O advogado Antônio Paulo de Amorin, de 54 anos, preso em novembro do ano passado por acusação de pedofilia foi condenado ontem a pagar 42 anos e 4 meses de prisão.
Amorin foi preso no dia 19 de novembro do ano passado, após a psicóloga Lindomar Pacheco, representante do Conselho Municipal de Enfrentamento a Violência Sexual Do Ministério Público Estadual, receber uma denúncia anônima com alguns dos filmes com conteúdos pedófilos produzidos pelo próprio advogado.

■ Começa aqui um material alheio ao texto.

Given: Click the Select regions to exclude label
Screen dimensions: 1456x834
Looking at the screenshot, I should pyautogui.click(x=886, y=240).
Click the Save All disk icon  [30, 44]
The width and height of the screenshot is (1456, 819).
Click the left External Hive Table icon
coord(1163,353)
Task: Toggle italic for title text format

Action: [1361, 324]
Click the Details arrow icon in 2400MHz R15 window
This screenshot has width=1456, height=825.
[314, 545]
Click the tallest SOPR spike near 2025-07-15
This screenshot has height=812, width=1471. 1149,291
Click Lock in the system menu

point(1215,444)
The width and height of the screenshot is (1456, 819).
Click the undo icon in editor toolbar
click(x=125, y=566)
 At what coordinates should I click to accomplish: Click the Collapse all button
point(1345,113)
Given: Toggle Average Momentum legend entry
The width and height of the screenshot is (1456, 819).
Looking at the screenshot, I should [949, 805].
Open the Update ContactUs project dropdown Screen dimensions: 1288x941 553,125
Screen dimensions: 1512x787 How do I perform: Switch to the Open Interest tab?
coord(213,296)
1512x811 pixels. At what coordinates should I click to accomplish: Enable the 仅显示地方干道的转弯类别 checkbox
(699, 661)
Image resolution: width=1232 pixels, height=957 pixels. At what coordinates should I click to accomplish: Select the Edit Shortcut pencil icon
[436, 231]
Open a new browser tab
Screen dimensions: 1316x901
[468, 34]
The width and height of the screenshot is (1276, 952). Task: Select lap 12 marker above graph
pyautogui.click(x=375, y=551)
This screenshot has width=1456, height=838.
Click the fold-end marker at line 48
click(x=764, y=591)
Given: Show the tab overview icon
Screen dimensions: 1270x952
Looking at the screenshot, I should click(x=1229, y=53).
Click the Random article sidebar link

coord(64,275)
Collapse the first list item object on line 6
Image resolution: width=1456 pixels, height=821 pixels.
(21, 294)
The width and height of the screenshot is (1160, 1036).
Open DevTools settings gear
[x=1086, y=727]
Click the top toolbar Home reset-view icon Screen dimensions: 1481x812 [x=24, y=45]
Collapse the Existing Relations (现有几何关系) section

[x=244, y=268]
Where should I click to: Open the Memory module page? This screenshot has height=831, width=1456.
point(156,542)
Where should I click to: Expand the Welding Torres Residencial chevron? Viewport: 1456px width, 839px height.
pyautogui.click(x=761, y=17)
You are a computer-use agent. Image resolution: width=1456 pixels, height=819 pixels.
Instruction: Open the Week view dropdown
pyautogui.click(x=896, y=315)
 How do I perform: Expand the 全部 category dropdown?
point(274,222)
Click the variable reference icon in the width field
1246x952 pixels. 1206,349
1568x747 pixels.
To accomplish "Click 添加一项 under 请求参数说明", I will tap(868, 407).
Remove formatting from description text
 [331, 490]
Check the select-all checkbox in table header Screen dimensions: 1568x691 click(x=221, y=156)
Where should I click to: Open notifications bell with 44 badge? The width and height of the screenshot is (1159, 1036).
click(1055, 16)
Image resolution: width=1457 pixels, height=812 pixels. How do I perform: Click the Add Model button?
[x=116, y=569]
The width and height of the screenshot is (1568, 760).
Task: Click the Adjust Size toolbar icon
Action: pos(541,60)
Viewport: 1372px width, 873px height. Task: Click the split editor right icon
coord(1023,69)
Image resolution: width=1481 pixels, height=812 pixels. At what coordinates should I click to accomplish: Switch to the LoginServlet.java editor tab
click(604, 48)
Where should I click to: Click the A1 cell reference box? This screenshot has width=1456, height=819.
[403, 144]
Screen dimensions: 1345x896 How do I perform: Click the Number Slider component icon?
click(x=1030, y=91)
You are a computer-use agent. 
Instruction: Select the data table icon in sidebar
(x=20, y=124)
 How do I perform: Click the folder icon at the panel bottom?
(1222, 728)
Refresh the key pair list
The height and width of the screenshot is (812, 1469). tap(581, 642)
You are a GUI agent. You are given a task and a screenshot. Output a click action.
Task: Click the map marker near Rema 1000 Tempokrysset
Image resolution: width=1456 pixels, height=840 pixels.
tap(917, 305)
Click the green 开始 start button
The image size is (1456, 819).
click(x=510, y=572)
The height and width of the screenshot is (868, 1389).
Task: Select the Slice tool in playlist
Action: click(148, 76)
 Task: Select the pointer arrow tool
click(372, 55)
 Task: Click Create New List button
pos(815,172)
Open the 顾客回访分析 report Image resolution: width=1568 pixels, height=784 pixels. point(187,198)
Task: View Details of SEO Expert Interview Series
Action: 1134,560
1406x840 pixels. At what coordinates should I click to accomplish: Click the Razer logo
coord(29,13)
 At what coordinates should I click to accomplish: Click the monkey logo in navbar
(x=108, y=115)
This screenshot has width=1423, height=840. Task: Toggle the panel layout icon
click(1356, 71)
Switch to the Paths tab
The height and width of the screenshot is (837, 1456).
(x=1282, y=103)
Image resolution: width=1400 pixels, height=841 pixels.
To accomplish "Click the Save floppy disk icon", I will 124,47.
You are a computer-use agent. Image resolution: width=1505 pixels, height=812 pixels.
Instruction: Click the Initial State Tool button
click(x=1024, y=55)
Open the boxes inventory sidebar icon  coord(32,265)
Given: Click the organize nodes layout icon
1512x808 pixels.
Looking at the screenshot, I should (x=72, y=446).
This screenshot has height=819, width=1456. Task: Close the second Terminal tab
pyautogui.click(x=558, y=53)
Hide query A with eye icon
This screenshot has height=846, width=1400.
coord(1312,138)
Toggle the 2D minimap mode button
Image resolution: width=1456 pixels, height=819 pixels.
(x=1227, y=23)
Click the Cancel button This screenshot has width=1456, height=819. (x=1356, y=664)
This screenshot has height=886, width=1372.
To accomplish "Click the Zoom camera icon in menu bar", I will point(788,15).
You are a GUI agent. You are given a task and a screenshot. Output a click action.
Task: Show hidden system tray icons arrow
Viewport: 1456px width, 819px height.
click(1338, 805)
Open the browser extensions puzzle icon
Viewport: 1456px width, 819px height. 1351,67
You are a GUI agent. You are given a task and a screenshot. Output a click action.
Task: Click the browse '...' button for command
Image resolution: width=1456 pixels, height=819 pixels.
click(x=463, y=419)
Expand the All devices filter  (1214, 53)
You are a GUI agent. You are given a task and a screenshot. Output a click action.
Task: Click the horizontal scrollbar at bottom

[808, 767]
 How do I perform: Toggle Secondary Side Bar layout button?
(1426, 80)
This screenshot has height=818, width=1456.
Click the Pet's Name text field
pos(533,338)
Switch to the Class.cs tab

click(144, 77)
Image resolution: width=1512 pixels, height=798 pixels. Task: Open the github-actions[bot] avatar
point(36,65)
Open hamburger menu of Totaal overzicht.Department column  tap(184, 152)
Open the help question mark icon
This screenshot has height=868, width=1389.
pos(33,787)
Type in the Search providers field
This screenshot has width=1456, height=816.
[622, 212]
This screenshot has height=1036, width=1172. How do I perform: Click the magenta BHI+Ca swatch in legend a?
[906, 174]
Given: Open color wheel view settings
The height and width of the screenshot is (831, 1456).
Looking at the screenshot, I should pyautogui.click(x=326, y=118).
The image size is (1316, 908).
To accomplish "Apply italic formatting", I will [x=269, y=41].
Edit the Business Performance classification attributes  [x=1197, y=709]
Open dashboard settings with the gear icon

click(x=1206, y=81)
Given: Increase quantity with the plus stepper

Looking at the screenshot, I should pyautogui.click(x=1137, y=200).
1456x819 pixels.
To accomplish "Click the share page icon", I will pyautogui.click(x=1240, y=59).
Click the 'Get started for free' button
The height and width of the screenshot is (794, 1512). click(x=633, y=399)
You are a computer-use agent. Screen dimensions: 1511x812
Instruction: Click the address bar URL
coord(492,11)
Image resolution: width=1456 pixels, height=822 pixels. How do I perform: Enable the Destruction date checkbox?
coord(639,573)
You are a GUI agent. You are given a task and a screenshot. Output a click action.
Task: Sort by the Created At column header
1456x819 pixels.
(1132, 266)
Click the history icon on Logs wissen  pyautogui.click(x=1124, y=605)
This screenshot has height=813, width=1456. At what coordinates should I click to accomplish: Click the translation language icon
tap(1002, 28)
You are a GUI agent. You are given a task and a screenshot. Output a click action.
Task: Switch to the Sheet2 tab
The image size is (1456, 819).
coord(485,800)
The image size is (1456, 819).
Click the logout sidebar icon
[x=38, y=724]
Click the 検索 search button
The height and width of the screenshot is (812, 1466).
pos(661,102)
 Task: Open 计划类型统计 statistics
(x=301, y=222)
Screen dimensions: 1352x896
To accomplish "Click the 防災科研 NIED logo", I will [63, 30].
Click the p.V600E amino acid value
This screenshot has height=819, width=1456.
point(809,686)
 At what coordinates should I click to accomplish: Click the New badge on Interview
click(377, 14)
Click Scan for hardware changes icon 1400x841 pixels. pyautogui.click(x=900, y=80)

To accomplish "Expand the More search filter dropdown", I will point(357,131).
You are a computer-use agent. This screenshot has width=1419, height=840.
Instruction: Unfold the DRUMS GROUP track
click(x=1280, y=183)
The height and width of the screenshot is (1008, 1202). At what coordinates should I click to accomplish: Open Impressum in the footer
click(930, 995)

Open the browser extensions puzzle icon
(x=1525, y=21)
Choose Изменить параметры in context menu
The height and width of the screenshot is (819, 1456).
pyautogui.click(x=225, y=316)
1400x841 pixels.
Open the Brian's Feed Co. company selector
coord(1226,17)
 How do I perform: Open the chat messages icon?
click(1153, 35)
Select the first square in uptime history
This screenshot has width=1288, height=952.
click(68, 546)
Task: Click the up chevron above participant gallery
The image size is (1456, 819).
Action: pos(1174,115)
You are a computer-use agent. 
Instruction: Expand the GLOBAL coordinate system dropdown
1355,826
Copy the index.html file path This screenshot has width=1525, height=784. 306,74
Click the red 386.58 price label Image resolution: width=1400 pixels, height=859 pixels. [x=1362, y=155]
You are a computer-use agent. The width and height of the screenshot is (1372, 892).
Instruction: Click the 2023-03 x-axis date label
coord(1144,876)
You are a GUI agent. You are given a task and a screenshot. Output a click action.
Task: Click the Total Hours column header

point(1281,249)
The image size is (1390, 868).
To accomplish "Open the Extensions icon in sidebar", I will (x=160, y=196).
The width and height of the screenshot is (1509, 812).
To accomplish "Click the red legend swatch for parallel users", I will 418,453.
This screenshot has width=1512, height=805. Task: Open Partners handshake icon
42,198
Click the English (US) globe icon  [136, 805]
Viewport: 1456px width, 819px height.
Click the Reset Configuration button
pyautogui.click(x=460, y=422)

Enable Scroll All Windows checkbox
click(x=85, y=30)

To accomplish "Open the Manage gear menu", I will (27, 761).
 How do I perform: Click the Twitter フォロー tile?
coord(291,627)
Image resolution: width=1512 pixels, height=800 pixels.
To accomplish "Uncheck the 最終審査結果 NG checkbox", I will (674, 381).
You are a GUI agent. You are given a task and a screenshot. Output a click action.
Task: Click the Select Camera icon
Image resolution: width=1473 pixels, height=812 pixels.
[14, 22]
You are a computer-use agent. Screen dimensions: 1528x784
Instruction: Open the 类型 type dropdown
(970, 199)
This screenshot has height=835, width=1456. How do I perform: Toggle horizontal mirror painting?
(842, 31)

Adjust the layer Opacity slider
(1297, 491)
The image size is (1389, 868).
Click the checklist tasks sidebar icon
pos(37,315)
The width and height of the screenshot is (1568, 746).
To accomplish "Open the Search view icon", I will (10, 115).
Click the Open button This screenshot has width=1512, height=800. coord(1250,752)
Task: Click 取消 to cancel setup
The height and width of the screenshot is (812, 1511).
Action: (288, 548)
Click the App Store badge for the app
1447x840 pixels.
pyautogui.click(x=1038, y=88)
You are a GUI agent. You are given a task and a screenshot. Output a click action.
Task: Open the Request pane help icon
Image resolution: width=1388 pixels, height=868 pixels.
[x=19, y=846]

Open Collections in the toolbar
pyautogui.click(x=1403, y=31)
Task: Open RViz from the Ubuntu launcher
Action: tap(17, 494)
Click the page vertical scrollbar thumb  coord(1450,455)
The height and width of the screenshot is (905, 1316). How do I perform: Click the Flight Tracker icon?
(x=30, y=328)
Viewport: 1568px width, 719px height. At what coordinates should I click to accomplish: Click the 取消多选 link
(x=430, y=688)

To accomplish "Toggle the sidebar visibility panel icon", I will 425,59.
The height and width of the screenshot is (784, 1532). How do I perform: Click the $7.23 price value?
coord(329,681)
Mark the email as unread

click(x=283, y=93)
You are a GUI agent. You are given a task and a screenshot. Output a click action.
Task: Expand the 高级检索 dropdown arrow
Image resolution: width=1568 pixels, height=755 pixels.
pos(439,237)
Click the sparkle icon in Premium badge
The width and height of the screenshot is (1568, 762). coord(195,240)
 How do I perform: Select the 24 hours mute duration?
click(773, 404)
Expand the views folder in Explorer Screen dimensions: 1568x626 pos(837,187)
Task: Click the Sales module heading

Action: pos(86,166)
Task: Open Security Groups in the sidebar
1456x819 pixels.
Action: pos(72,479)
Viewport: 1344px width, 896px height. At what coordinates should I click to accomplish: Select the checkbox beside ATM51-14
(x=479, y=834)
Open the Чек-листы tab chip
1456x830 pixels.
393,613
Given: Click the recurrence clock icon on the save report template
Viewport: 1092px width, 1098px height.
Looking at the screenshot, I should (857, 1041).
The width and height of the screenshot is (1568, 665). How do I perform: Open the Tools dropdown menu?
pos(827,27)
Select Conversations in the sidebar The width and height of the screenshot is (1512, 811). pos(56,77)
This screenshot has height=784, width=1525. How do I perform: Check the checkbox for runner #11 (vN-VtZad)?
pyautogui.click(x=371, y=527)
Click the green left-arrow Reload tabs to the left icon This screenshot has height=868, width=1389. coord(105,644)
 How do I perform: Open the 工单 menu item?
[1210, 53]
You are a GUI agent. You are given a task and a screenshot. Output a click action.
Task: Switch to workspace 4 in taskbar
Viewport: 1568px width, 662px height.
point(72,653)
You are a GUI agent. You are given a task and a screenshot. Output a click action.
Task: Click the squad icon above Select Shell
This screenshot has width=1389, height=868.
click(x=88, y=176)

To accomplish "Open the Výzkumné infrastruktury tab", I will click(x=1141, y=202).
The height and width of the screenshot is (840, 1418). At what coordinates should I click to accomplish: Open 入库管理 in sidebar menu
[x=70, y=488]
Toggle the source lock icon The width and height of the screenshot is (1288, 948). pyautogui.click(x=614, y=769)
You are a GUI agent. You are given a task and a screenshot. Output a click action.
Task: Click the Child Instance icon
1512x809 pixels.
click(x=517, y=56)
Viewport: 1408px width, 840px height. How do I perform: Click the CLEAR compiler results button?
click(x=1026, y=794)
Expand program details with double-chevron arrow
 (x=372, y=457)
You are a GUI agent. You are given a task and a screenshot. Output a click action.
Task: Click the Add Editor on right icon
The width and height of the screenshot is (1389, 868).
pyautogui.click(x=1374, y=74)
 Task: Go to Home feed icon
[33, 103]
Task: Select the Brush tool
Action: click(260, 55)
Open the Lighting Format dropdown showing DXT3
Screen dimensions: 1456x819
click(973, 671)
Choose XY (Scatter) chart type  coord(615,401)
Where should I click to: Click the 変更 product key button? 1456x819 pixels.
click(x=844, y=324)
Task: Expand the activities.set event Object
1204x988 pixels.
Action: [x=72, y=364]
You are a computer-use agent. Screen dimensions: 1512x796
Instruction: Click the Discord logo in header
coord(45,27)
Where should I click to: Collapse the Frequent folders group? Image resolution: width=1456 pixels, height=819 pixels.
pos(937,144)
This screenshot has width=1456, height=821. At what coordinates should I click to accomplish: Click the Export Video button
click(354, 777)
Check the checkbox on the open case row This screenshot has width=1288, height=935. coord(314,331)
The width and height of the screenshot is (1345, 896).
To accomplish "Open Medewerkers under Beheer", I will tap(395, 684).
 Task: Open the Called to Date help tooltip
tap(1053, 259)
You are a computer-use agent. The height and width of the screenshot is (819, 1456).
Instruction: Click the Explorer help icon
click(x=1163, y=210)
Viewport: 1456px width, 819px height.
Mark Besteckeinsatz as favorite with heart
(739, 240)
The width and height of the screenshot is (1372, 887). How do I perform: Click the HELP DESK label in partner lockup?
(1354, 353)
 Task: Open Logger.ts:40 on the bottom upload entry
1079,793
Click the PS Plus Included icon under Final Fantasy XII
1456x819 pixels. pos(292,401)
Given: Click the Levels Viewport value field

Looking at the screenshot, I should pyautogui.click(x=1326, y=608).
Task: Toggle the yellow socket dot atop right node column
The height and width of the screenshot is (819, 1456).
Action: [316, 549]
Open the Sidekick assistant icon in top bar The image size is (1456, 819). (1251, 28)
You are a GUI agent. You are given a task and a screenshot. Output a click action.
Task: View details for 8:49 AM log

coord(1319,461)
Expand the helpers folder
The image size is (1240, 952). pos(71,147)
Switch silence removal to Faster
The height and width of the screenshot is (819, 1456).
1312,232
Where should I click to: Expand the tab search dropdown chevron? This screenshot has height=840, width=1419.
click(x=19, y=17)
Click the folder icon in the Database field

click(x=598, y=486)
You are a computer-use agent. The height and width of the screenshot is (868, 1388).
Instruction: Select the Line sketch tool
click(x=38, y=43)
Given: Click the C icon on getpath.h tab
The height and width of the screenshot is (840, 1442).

Na época em que o advogado foi preso, policiais encontraram na residência do acusado três vídeos pedófilos produzidos por ele, mais de 200 CDs e DVDs com materiais pornográficos, 5 CPUs, boneca inflável, vibradores e estimulantes sexual .
As vítimas do advogado possuíam entre 13 e 16 anos e, uma delas, é parente da ex-esposa de Amorin. Quando foi preso, ele confessou o crime de pedofilia, afirmou ser apaixonado por uma das vítimas e confirmou que há 10 anos sentia desejos por crianças e que desde 2008 tinha relações sexuais com as menores.
Desde o dia 24 de novembro o acusado está detido na penitenciária Ary Amorin Costa.